(Reuters) - Unbeaten Nyquist is a prohibitive favorite to add the second jewel of horse racing’s Triple Crown at the Preakness Stakes on Saturday, while his top rival hopes rain and a sloppy track at Pimlico will be the equalizer.
Kentucky Derby winner Nyquist is rated a 3-5 odds-on pick from the third post position to keep alive his Triple Crown bid in the 1-3/16 mile race in Baltimore, having out dueled second choice Exaggerator in four previous meetings.
Exaggerator, rated a 3-1 pick from the fifth gate, closed fast to finish second 1-1/4 lengths behind Nyquist two weeks ago at Churchill Downs.
But rain forecast from dawn to dusk on Saturday could muddy the Pimlico picture with Exaggerator having proven he can handle that footing with a decisive victory in the slop at the Santa Anita Derby.
”With a horse like Nyquist I’m not overly concerned about the weather,” said trainer Doug O’Neill, after the favorite jogged twice around the one-mile Pimlico Race Course oval on Friday morning in preparation for the 141st Preakness.
“He had a good gallop yesterday and jogged two miles real composed today. He looked good.”
The Preakness has taken on the look of a two-horse race as Stradivari (8-1) and Collector (10-1) are unproven against top-flight competition while the other seven entries are rated either 20-1 or 30-1 in the early odds.
Nyquist has won eight races over five different tracks in positioning himself for a rare unbeaten run through the Triple Crown series for three-year-olds. Only Seattle Slew in 1977 has accomplished that feat.

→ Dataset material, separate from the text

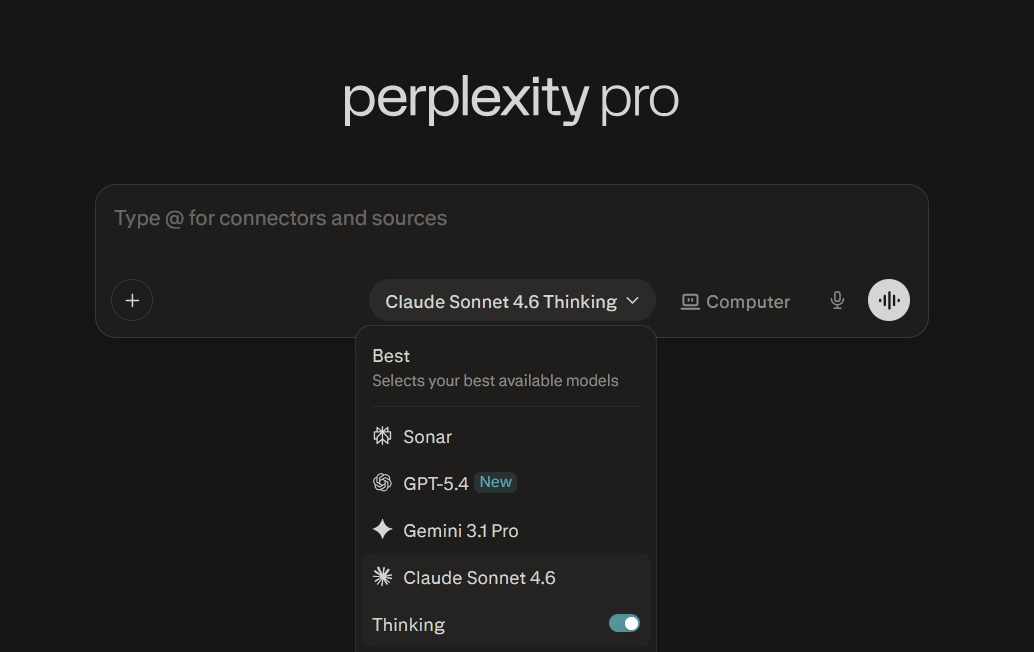This screenshot has height=652, width=1034.
Task: Choose Gemini 3.1 Pro in the menu
Action: tap(461, 530)
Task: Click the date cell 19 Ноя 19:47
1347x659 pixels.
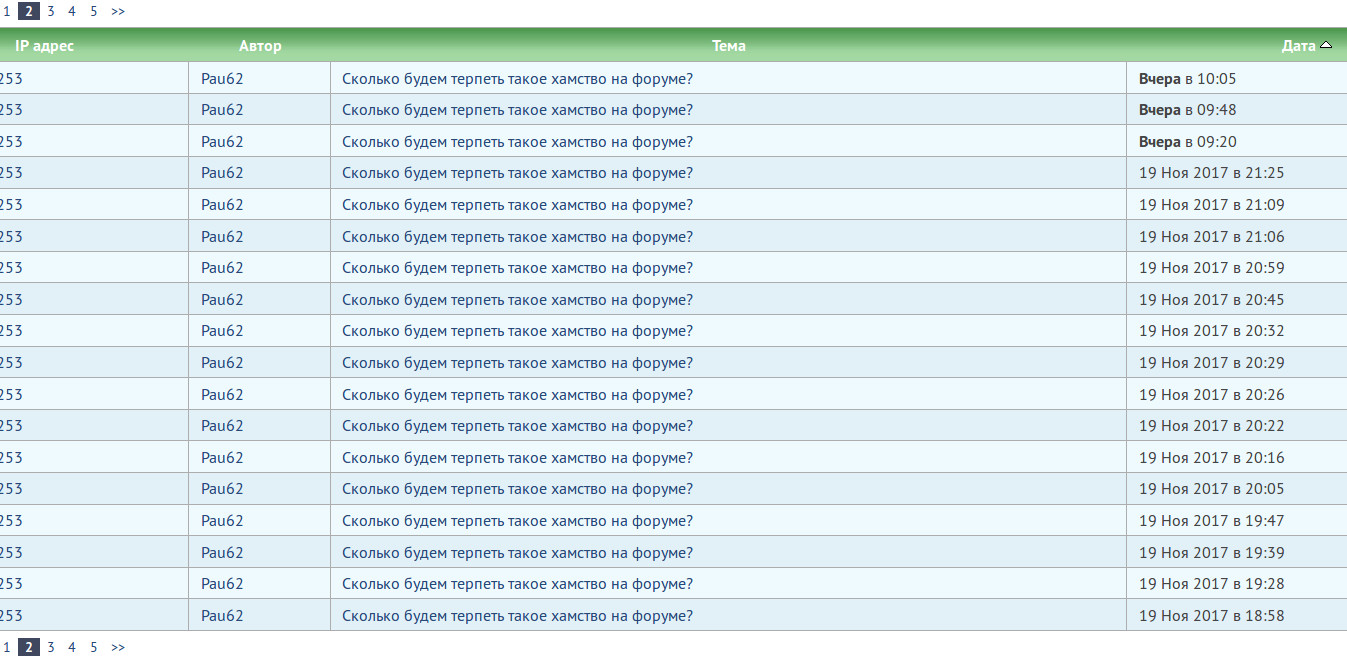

Nyquist’s campaign follows last year’s triumph by American Pharoah, who ended a 37-year Triple Crown drought.
“As far as rain or shine, we’re not going to change anything shoeing-wise. He’s going to wear the same shoes he has on, so we’re not concerned about that other than we’d like to have a beautiful day,” said O‘Neill.
A perfect scenario as far as Exaggerator trainer Keith Desormeaux is concerned would see a heavy watering of the Pimlico track.
Two of Exaggerator’s three graded victories have come on wet tracks and he finished second in three other soggy tests.
“Where most horses haven’t run on a sloppy track or a quagmire like Santa Anita was that day, at least we know we can do it,” said Desormeaux, whose brother Kent will be in the saddle shooting for his third Preakness win.
”If you want to call that an advantage I’ll take it.”
Several of the fresh horses in the race like to run from the front and could pose a traffic problem for fast-starting Nyquist.
Japan-based Lani, who finished ninth in Louisville, is the only other entry from the 20-horse Derby field among the 11 colts that will be saddled up for the Preakness.